__Work to complete__. Continue the notes to the Geospace Technologies financial statements from the point where they stop.

__Article__.
The consolidated balance sheet of Geospace Technologies Corporation and its subsidiaries (the “Company”) at  September 30, 2024, was derived from the Company’s audited consolidated financial statements at that date. The consolidated balance sheet at  March 31, 2025 and the consolidated statements of operations, comprehensive income (loss), stockholders’ equity and cash flows for the three and six months ended March 31, 2025 and 2024 were prepared by the Company without audit. In the opinion of management, all adjustments, consisting of normal recurring adjustments, necessary to present fairly the consolidated financial position, results of operations and cash flows were made. All significant intercompany balances and transactions have been eliminated. The results of operations for the three and six months ended March 31, 2025, are not necessarily indicative of the operating results for a full year or of future operations.

 

Certain information and footnote disclosures normally included in financial statements presented in accordance with accounting principles generally accepted in the United States of America ("U.S. GAAP") were omitted pursuant to the rules of the Securities and Exchange Commission. The accompanying consolidated financial statements should be read in conjunction with the financial statements and notes thereto contained in the Company’s Annual Report on Form 10-K for the Company’s fiscal year ended September 30, 2024.

 

Use of Estimates

 

The preparation of financial statements in conformity with U.S. GAAP requires the use of estimates and assumptions that affect the amounts reported in the financial statements and accompanying notes. The Company considers many factors in selecting appropriate operational and financial accounting policies and controls, and in developing the estimates and assumptions that are used in the preparation of these financial statements. The Company continually evaluates its estimates, including those related to revenue recognition, credit loss, collectability of rental revenue, inventory obsolescence reserves, self-insurance reserves, product warranty reserves, useful lives of long-lived assets, impairment of long-lived assets, impairment of goodwill and other intangible assets and deferred income tax assets. The Company bases its estimates on historical experience and various other factors that are believed to be reasonable under the circumstances. While management believes current estimates are reasonable and appropriate, actual results may differ from these estimates under different conditions or assumptions.

 

Cash and Cash Equivalents

 

The Company considers all highly liquid investments purchased with an original or remaining maturity at the time of purchase of three months or less to be cash equivalents.  At March 31, 2025 and September 30, 2024, cash and cash equivalents included $0.7 million and $1.1 million, respectively, held by the Company’s foreign subsidiaries and branch offices.

 

Concentration of Credit Risk

 

The Company sells products to customers throughout the United States and various foreign countries. The Company’s normal credit terms for trade receivables are 30 days. In certain situations, credit terms may be extended to 60 days or longer. The Company performs ongoing credit evaluations of its customers and generally does not require collateral for its trade receivables. Additionally, the Company provides long-term financing in the form of promissory notes and sales-type leases when competitive conditions require such financing. In such cases, the Company may require collateral. Allowances are recognized immediately for expected credit losses.  The Company determines the allowance for credit losses through a review of several factors, including historical collection experience, customer credit worthiness, current aging of customer accounts and financial conditions of its customers.  Receivables are charged off against the allowance whenever it is probable that the balance will not be recoverable.

__Given information__.
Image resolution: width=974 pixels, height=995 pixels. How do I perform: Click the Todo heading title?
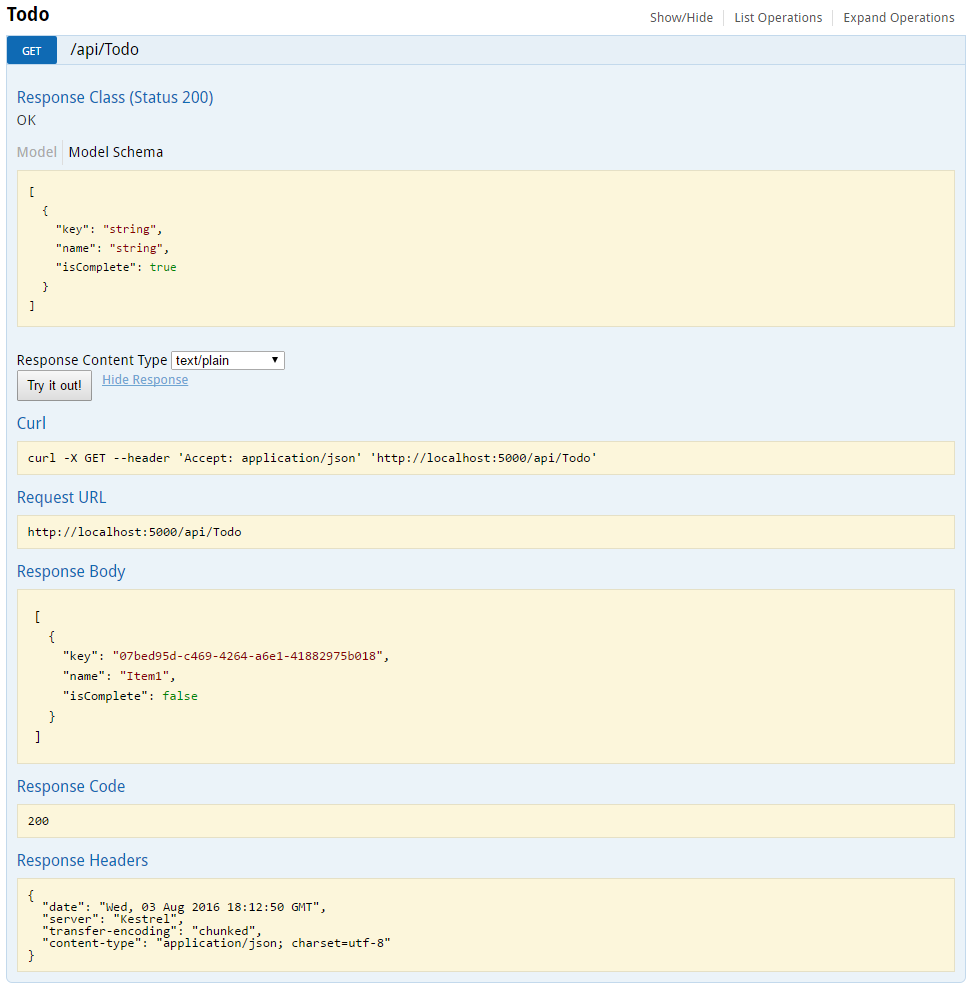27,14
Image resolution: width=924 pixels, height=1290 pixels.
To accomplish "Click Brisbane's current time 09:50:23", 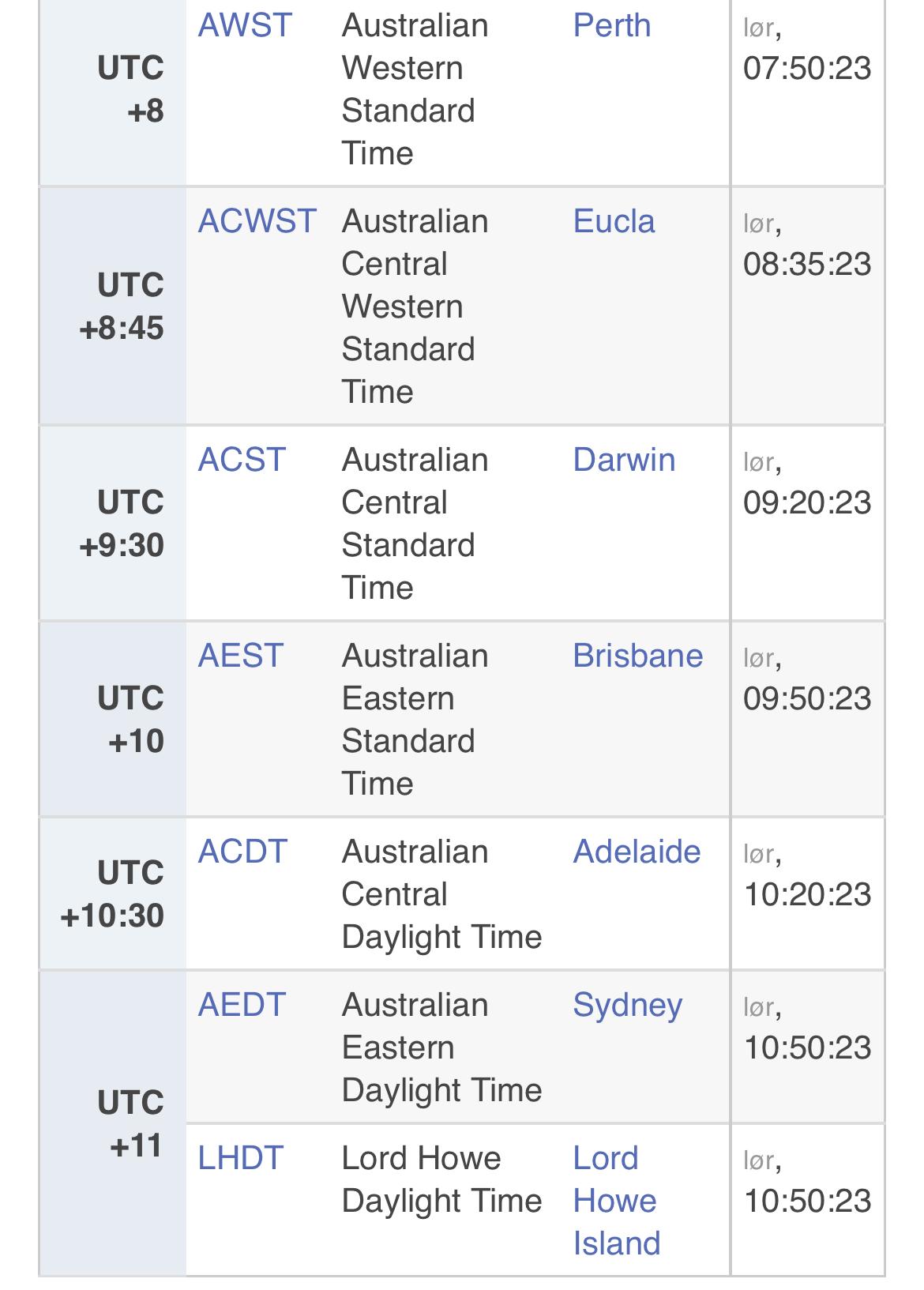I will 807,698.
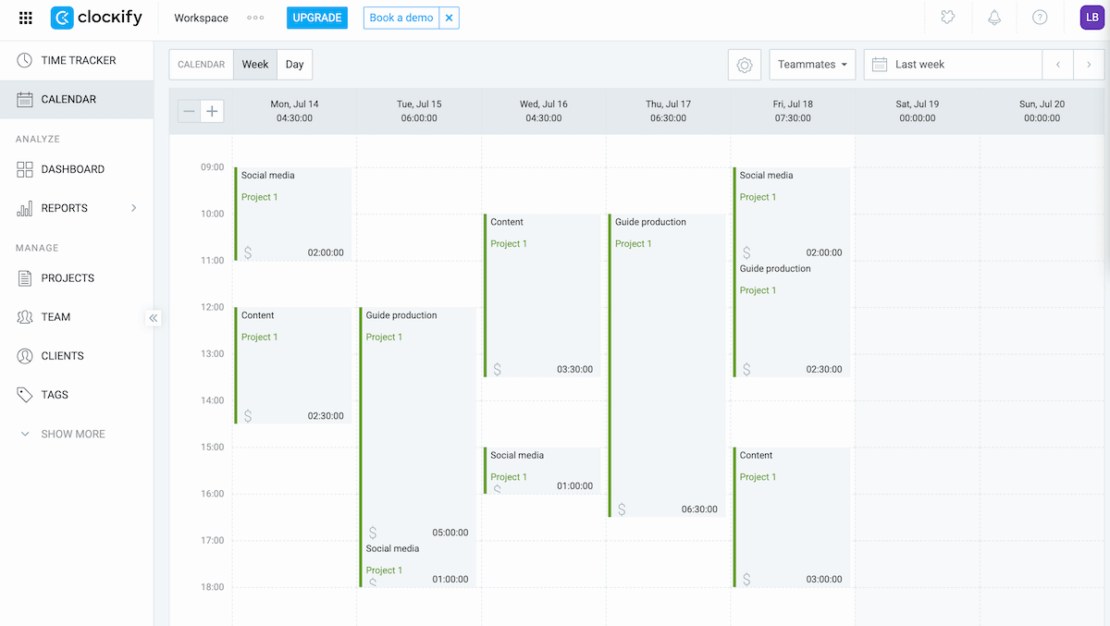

__Final answer__.
 

The Company had trade accounts and financing receivables from two customers of $17.2 million and $9.7 million, respectively at March 31, 2025. The Company recognized revenue from these customers of $0.8 million and $33,000, respectively, for the three months ended March 31, 2025, and $19.5 million and $75,000, respectively, for the six months ended March 31, 2025.  The Company recognized revenue from these customers of $2.3 million and $3.2, respectively, for the three months ended March 31, 2024, and $33.7 million and $6.7 million, respectively, for the six months ended March, 31, 2024, respectively.

 

Impairment of Long-lived Assets

 

The Company's long-lived assets are reviewed for impairment whenever an event or circumstance indicates that the carrying amount of an asset or group of assets may not be recoverable. The impairment review, if necessary, includes a comparison of the expected future cash flows (undiscounted and without interest charges) to be generated by an asset group with the associated carrying value of the related assets. If the carrying value of the asset group exceeds the expected future cash flows, an impairment loss is recognized to the extent that the carrying value of the asset group exceeds its fair value.  During the quarter ended March 31, 2025, no events or changes in circumstances were identified indicating the carrying value of any of the Company's asset groups may not be recoverable.

 

Recently Issued Accounting Pronouncements

 

In November 2023, the FASB issued guidance which updates reportable segment disclosure requirements primarily through enhanced disclosures about significant segment expenses.  The guidance is effective for fiscal years beginning after December 15, 2023, and for interim periods within fiscal years beginning after December 15, 2024.  Early adoption is permitted.  The guidance shall be applied retrospectively to all prior periods presented in the financial statements.  The Company is currently evaluating the provisions of this guidance and the impact on its consolidated financial statements.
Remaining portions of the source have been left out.